Rough estimate from a relative-performance model (GPU/CPU index + game weight). Real FPS vary with drivers, scene, RAM and your exact settings — treat it as guidance, not an exact number.
We don't benchmark your machine: we use a relative-performance model. Each GPU gets an index against a reference card, each CPU a ceiling of FPS it can feed, and each game a “weight” based on how demanding it is at 1080p on high settings. With that, plus resolution and preset multipliers, we compute a ballpark number. It's approximate on purpose: real FPS depend on drivers, RAM, the exact scene and your settings.
For competitive shooters (Valorant, CS2, Apex) more is better: a stable 144+ FPS makes the most of a 144 Hz monitor and sharpens duels. For campaign or single-player games, a stable 60 FPS already feels smooth and many prioritize graphics quality instead. Below 30 FPS feels choppy. Rule of thumb: match (or beat) your FPS to your monitor's refresh rate.
Before spending: lower shadow and effects quality (the biggest hogs), turn on upscaling (DLSS/FSR/XeSS) if your GPU supports it, close background apps, update drivers and enable low-latency mode. Our guides have the step-by-step to optimize Windows, the NVIDIA/AMD panel and per-game settings.
Are these FPS accurate?
No, they're a ballpark estimate. They're based on a relative-performance model, not a benchmark of your exact machine. Use them to get an idea (will it run smoothly?), not as an FPS-exact promise.
Why do CPU and resolution matter?
At low resolutions (1080p) and in esports titles the CPU often rules: it caps FPS even if the GPU could do more. At 1440p and 4K the GPU rules. That's why the calculator combines both and adjusts by resolution.

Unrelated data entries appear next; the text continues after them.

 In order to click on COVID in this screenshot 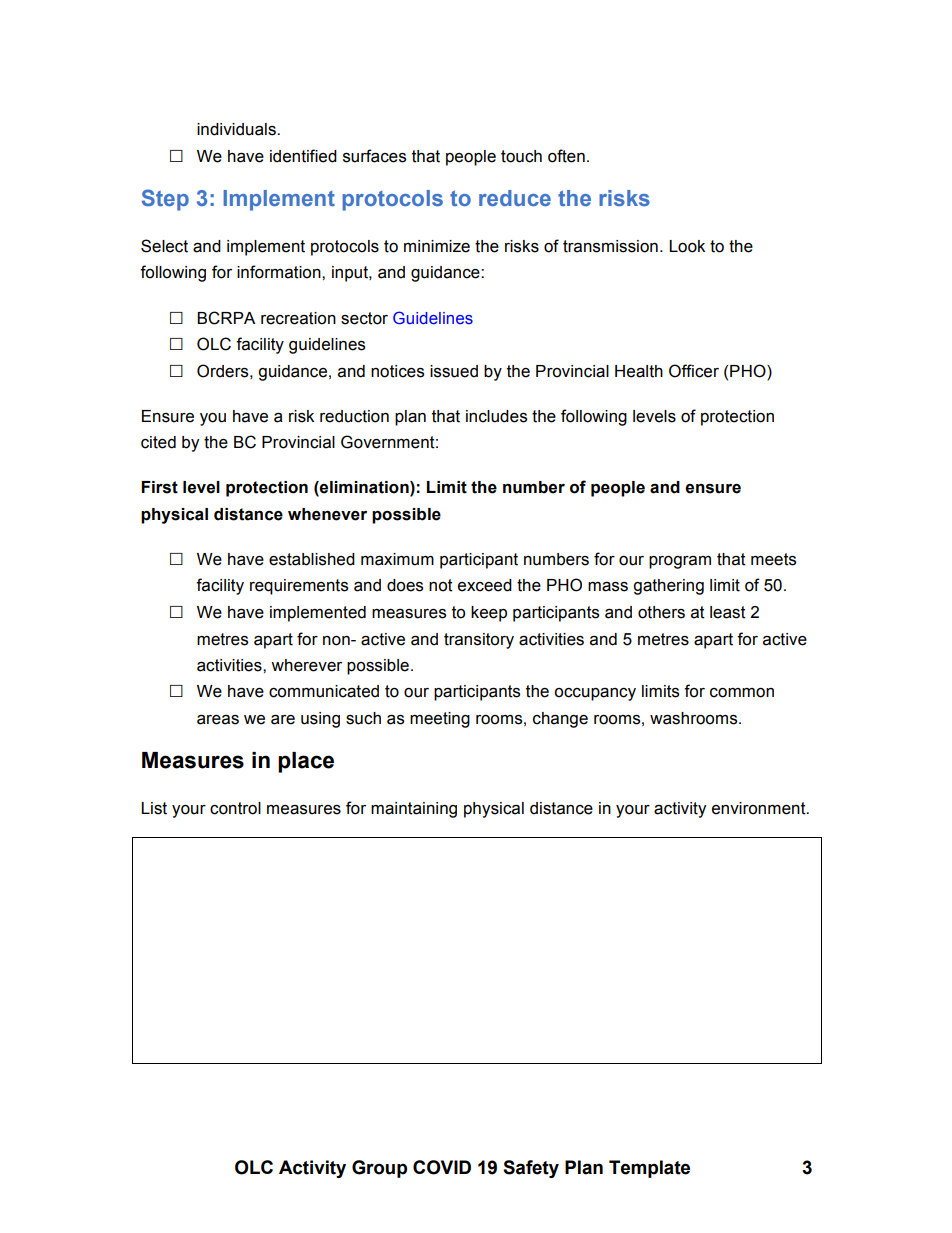, I will do `click(442, 1167)`.
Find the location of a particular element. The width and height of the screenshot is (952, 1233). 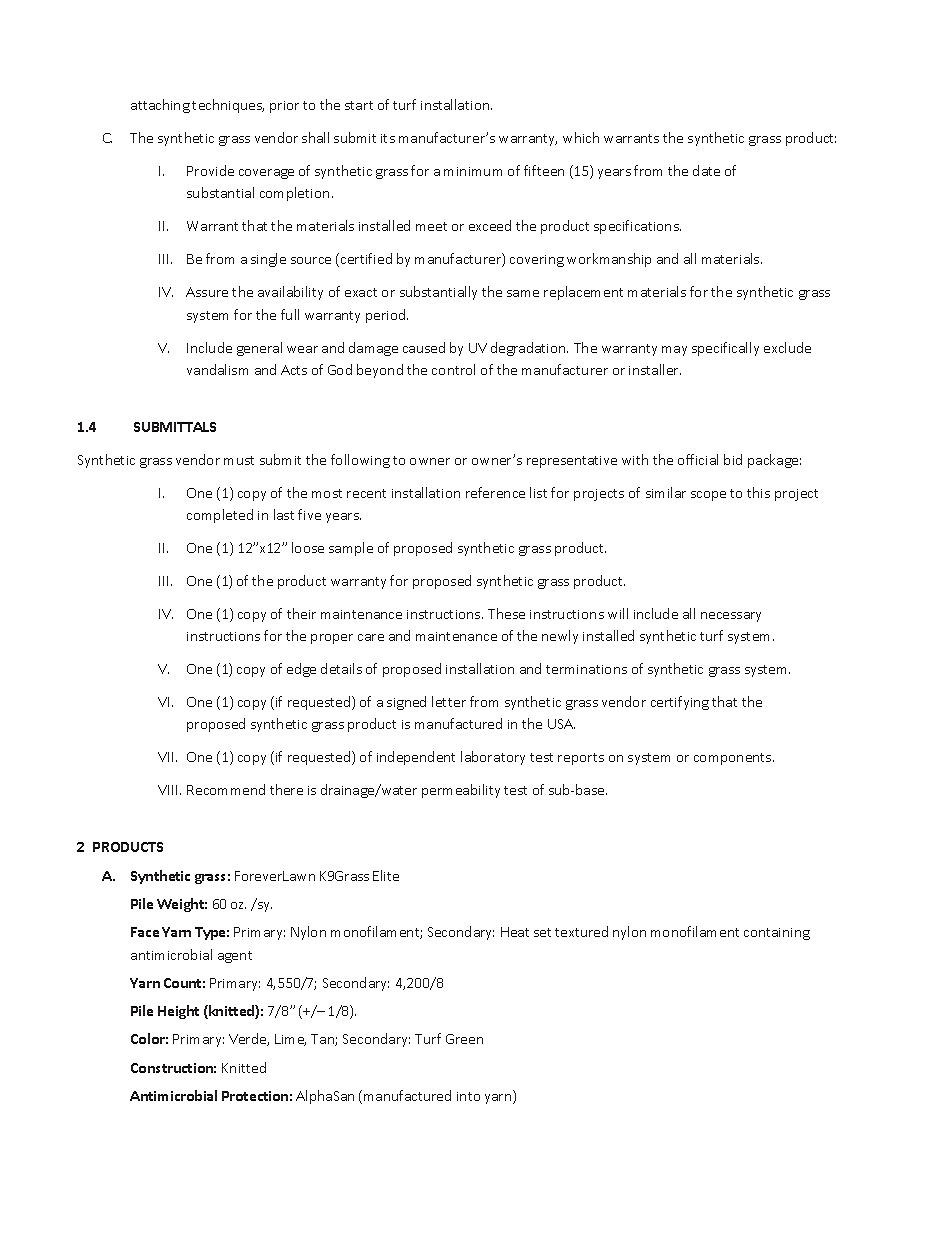

must is located at coordinates (239, 460).
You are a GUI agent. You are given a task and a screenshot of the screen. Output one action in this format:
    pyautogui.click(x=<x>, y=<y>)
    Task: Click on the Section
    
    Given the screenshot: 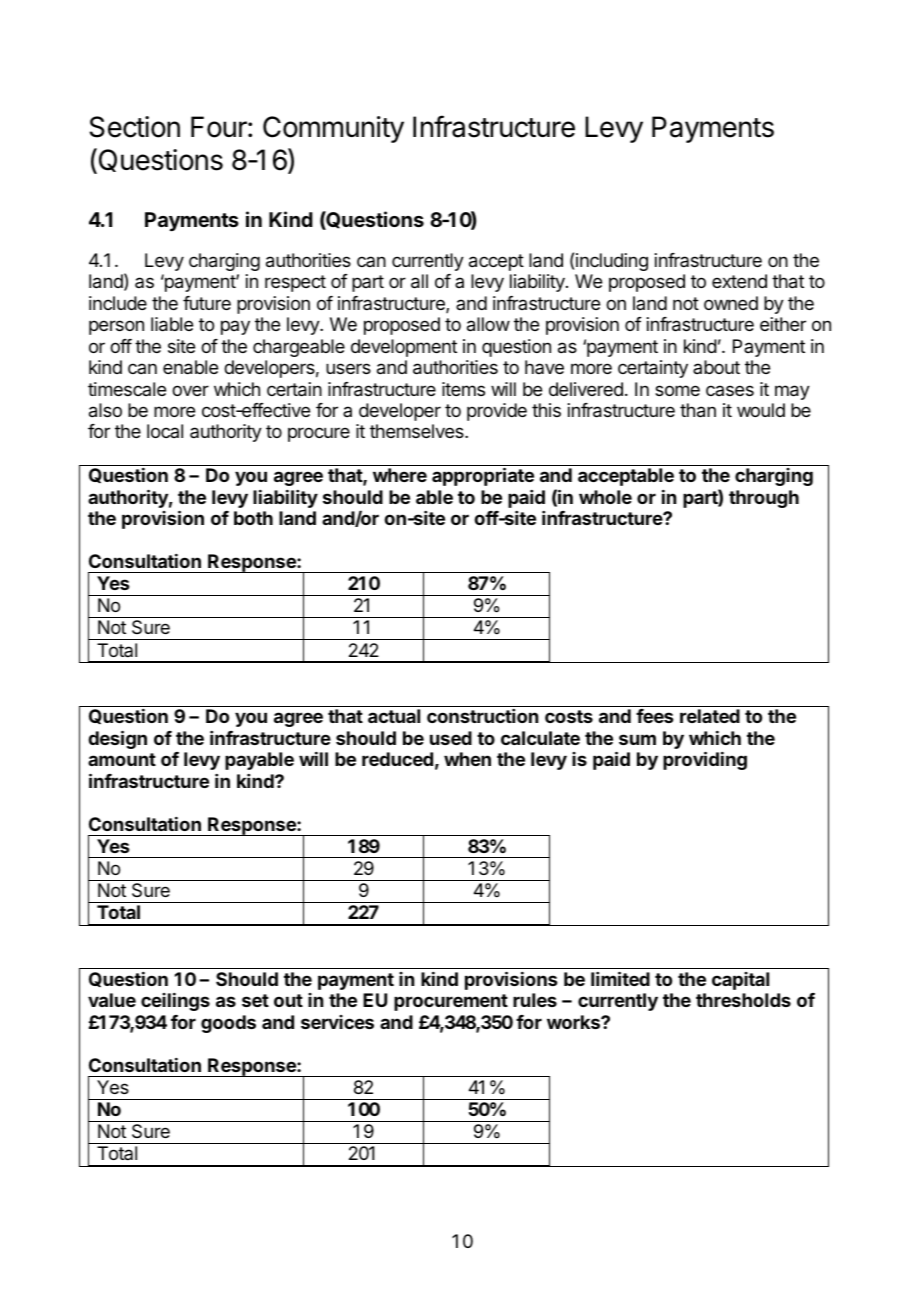 What is the action you would take?
    pyautogui.click(x=135, y=127)
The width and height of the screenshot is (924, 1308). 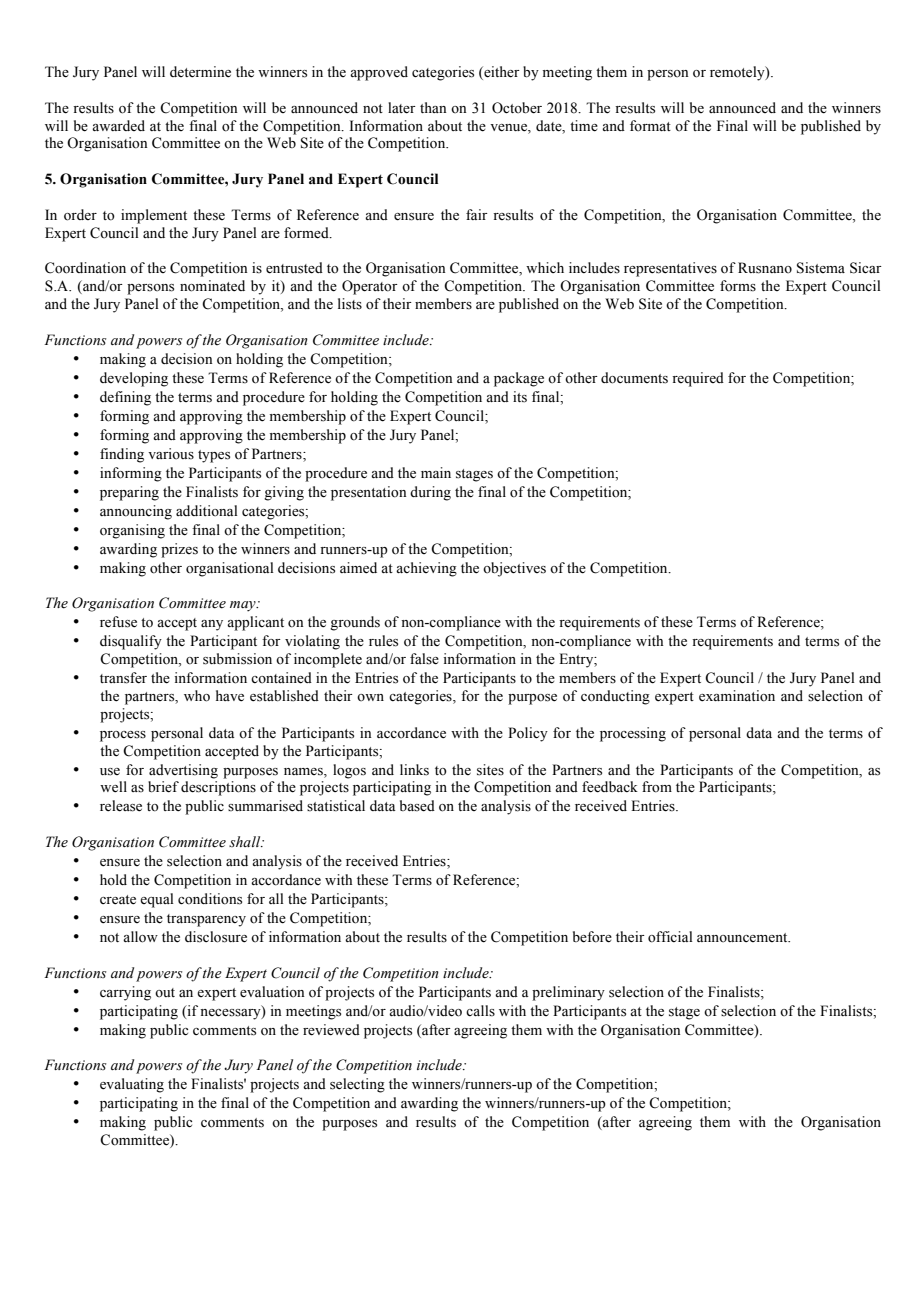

Does it include DLSS or FSR?
The estimate is at native resolution, no upscaling. Turning on DLSS/FSR/XeSS can raise FPS a lot (especially at 1440p and 4K), so in practice you might see more than shown here.
I can't find my exact GPU or CPU.
We include the most popular cards and processors. If yours isn't listed, pick the closest one in power for a nearby reference.